-- What needs to be done --
From the listing below, output only the lines starting at the line that has "Click the red removed line in diff" and ending at the line that has "Given: Open the Qonto page profile logo", exactly as they appear, ends included.

[Dataset extract Boundary: Start]

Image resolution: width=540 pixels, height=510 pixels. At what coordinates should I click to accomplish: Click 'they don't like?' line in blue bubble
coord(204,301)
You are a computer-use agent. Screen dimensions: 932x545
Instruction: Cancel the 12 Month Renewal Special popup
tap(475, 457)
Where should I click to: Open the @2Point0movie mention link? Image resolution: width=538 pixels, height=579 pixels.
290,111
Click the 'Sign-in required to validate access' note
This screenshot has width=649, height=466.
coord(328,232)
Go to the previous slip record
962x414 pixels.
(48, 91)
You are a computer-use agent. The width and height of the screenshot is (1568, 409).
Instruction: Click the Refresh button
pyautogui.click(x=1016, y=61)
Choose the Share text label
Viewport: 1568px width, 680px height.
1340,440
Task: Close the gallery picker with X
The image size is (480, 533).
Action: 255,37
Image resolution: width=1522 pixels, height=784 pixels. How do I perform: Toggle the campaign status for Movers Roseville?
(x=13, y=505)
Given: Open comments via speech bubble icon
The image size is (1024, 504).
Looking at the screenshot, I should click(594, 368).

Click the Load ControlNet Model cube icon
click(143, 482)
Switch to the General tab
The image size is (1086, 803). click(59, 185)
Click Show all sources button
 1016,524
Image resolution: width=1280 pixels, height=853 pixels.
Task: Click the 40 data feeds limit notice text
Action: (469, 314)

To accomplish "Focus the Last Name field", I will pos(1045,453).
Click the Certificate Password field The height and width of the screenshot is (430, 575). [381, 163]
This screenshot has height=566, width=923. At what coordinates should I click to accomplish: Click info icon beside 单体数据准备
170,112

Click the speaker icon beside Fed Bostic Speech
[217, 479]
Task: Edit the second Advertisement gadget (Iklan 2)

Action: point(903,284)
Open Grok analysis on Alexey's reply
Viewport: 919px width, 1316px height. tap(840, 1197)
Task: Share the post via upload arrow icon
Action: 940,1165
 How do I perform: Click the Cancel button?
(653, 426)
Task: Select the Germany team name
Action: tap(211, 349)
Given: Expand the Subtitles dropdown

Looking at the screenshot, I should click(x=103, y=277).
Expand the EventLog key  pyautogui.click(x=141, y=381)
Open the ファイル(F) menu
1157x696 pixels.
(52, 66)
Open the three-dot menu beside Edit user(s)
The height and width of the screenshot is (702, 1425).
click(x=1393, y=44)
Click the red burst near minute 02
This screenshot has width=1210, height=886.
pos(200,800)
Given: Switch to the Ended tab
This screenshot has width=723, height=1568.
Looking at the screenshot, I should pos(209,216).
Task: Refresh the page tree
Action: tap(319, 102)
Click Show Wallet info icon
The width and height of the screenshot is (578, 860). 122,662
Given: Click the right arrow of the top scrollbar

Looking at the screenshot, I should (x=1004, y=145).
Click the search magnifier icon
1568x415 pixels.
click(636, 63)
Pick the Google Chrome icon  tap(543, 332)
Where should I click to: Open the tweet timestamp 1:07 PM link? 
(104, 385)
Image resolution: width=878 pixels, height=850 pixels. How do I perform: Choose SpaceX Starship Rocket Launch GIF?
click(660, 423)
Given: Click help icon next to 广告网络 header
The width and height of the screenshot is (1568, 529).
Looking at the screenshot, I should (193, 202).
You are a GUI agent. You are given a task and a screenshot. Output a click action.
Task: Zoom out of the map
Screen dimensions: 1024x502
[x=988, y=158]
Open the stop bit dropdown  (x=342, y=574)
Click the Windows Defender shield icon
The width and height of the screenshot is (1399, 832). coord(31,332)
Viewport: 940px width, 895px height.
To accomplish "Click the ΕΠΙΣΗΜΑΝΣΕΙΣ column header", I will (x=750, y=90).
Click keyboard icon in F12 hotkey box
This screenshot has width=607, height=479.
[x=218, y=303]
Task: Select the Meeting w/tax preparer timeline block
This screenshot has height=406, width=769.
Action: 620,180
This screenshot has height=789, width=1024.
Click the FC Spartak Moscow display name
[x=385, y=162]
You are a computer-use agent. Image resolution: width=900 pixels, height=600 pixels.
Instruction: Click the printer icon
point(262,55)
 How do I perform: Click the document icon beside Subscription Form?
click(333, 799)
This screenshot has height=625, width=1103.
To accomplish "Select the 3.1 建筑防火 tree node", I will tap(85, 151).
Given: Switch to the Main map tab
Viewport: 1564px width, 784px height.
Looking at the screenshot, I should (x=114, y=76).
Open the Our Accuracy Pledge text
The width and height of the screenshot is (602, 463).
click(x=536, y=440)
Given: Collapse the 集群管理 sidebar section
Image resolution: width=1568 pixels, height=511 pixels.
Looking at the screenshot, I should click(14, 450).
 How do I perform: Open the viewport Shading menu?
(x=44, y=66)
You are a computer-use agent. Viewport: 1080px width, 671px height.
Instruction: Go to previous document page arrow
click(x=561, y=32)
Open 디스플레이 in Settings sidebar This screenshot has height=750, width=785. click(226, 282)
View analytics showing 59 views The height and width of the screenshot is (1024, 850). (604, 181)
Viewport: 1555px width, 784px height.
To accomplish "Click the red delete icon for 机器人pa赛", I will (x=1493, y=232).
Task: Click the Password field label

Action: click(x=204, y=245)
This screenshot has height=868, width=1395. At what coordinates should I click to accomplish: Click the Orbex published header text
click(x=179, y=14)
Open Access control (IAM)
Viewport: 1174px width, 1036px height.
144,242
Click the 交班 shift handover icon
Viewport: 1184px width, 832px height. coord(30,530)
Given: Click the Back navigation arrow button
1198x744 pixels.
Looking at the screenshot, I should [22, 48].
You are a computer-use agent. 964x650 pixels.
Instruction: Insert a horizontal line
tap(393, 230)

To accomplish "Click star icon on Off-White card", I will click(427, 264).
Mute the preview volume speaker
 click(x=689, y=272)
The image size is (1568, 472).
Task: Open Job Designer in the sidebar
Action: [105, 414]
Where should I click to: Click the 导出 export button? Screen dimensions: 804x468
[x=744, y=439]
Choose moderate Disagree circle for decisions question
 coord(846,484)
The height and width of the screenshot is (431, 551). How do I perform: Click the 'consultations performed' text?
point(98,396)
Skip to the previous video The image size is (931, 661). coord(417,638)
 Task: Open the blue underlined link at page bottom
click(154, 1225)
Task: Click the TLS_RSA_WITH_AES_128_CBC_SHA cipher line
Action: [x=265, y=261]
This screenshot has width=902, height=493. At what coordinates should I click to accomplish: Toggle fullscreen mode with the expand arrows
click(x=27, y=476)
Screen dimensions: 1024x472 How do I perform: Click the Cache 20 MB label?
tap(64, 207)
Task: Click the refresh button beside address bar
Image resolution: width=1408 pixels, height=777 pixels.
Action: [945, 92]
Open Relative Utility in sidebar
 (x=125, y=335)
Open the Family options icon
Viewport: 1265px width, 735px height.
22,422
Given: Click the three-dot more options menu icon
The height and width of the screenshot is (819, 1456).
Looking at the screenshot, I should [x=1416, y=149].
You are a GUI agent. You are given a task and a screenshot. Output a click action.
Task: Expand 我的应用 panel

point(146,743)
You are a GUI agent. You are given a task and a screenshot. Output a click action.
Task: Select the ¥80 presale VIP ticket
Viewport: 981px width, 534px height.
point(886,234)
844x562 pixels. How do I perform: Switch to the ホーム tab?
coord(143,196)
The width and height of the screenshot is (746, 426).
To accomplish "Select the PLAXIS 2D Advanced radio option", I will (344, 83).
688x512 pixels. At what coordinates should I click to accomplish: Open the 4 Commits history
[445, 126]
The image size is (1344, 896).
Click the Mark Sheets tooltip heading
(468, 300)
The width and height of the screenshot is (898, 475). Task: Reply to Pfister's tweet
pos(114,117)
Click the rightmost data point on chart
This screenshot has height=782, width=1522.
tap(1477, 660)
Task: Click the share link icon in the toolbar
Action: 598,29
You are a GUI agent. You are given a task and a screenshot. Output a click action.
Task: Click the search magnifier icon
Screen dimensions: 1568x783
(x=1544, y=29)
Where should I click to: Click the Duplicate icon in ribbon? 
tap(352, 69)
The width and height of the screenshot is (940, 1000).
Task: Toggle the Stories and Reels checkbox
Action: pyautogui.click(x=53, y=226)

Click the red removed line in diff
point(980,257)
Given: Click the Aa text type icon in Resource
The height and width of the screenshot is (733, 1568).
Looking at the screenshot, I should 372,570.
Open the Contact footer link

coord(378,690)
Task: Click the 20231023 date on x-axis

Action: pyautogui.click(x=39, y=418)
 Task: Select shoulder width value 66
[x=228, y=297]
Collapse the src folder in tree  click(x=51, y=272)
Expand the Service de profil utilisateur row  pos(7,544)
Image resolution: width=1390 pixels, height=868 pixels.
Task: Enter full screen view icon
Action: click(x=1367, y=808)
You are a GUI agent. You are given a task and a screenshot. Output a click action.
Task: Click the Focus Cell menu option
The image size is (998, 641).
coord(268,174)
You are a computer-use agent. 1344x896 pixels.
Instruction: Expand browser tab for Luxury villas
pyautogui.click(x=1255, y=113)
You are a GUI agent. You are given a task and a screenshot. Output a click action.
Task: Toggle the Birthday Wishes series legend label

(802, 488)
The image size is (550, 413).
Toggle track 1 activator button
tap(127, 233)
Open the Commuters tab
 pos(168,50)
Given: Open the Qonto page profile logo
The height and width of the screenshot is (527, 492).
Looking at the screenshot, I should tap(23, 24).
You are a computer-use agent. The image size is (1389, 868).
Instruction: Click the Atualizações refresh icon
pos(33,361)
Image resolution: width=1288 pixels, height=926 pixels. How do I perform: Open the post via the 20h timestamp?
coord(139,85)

[Dataset extract Boundary: End]

-- Written answer --
Click the red removed line in diff
point(980,257)
Given: Click the Aa text type icon in Resource
The height and width of the screenshot is (733, 1568).
Looking at the screenshot, I should 372,570.
Open the Contact footer link

coord(378,690)
Task: Click the 20231023 date on x-axis

Action: pyautogui.click(x=39, y=418)
 Task: Select shoulder width value 66
[x=228, y=297]
Collapse the src folder in tree  click(x=51, y=272)
Expand the Service de profil utilisateur row  pos(7,544)
Image resolution: width=1390 pixels, height=868 pixels.
Task: Enter full screen view icon
Action: click(x=1367, y=808)
You are a GUI agent. You are given a task and a screenshot. Output a click action.
Task: Click the Focus Cell menu option
The image size is (998, 641).
coord(268,174)
You are a computer-use agent. 1344x896 pixels.
Instruction: Expand browser tab for Luxury villas
pyautogui.click(x=1255, y=113)
You are a GUI agent. You are given a task and a screenshot. Output a click action.
Task: Toggle the Birthday Wishes series legend label

(802, 488)
The image size is (550, 413).
Toggle track 1 activator button
tap(127, 233)
Open the Commuters tab
 pos(168,50)
Given: Open the Qonto page profile logo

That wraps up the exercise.